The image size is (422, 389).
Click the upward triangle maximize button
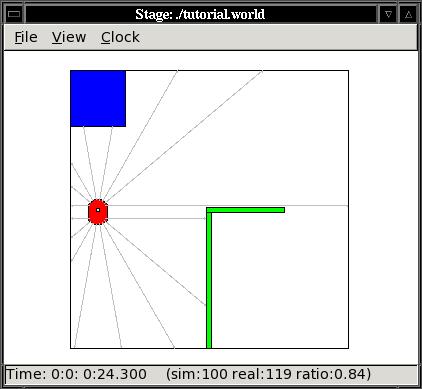[x=408, y=14]
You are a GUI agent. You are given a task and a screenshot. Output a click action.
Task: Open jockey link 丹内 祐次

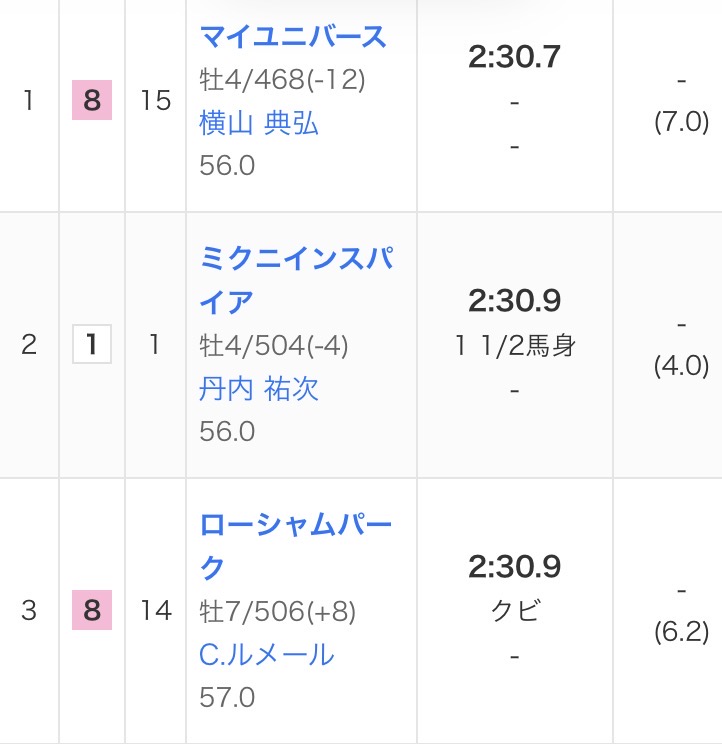pyautogui.click(x=259, y=388)
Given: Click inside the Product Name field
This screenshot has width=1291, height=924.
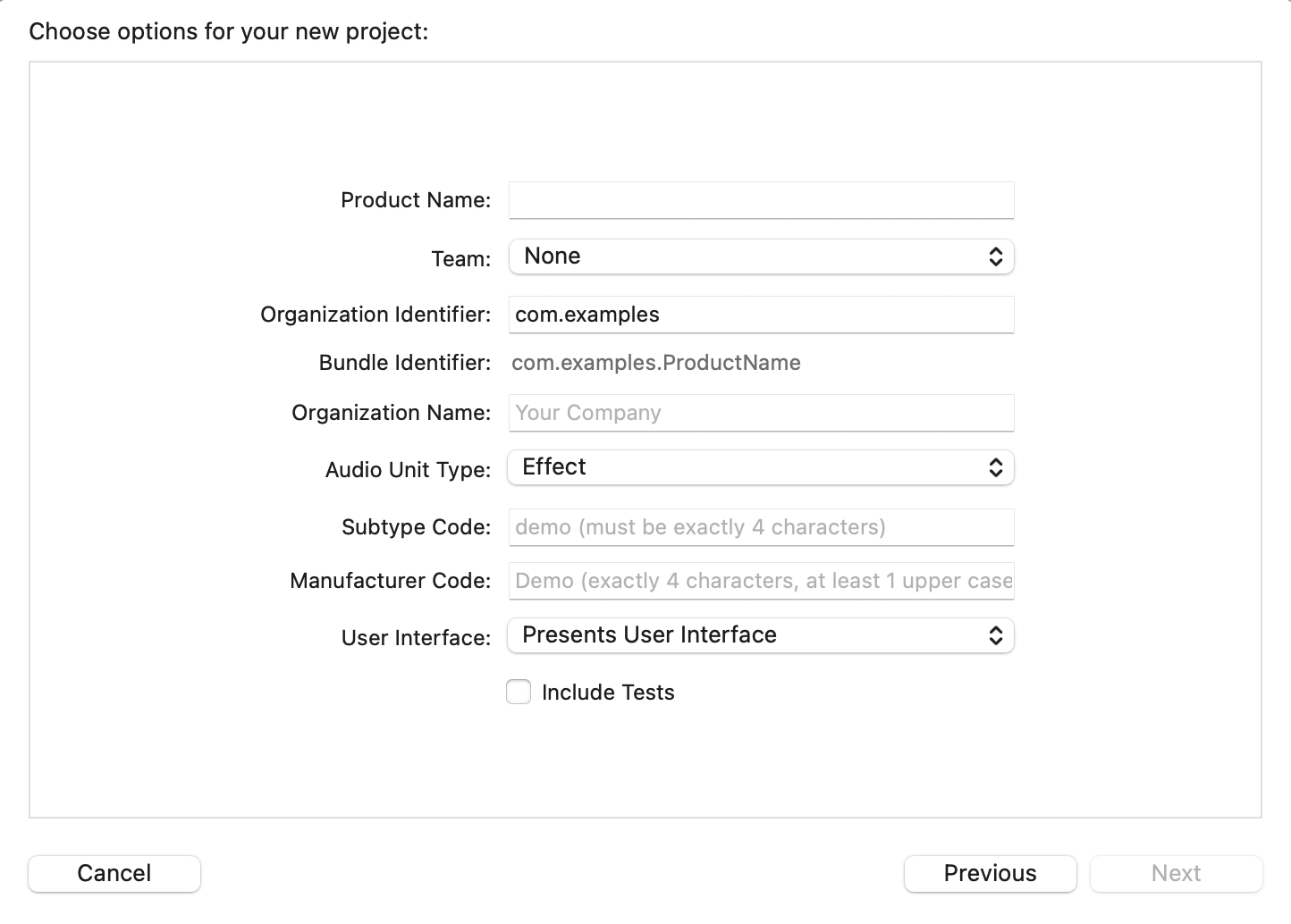Looking at the screenshot, I should (x=760, y=200).
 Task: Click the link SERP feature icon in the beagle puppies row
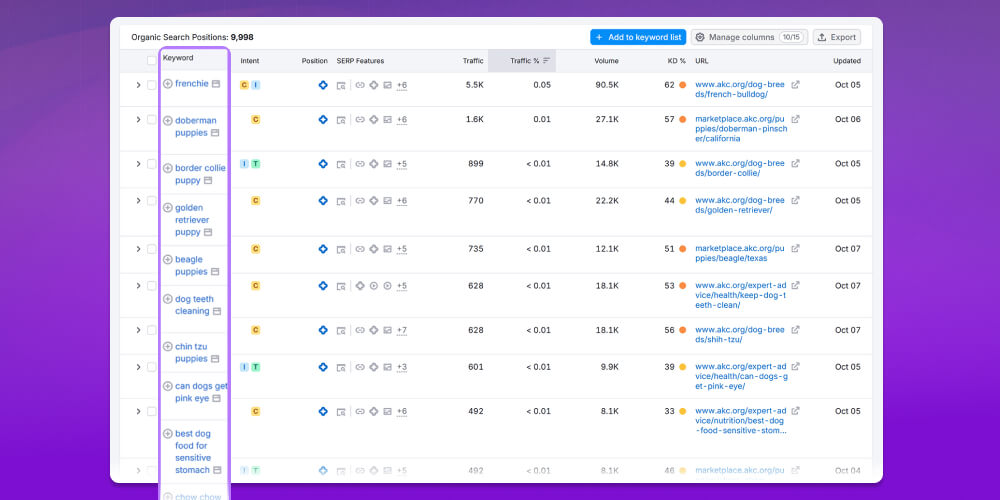[x=360, y=249]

++++++++

# Goal of the exercise:
Where an entry holds a picture, leave the picture out and output the rest exactly.

# Exercise answer:
The image size is (422, 389).
Click the upward triangle maximize button
[x=408, y=14]
You are a GUI agent. You are given a task and a screenshot. Output a click action.
Task: Open jockey link 丹内 祐次

pyautogui.click(x=259, y=388)
Given: Click inside the Product Name field
This screenshot has width=1291, height=924.
Looking at the screenshot, I should (x=760, y=200).
 Task: Click the link SERP feature icon in the beagle puppies row
[x=360, y=249]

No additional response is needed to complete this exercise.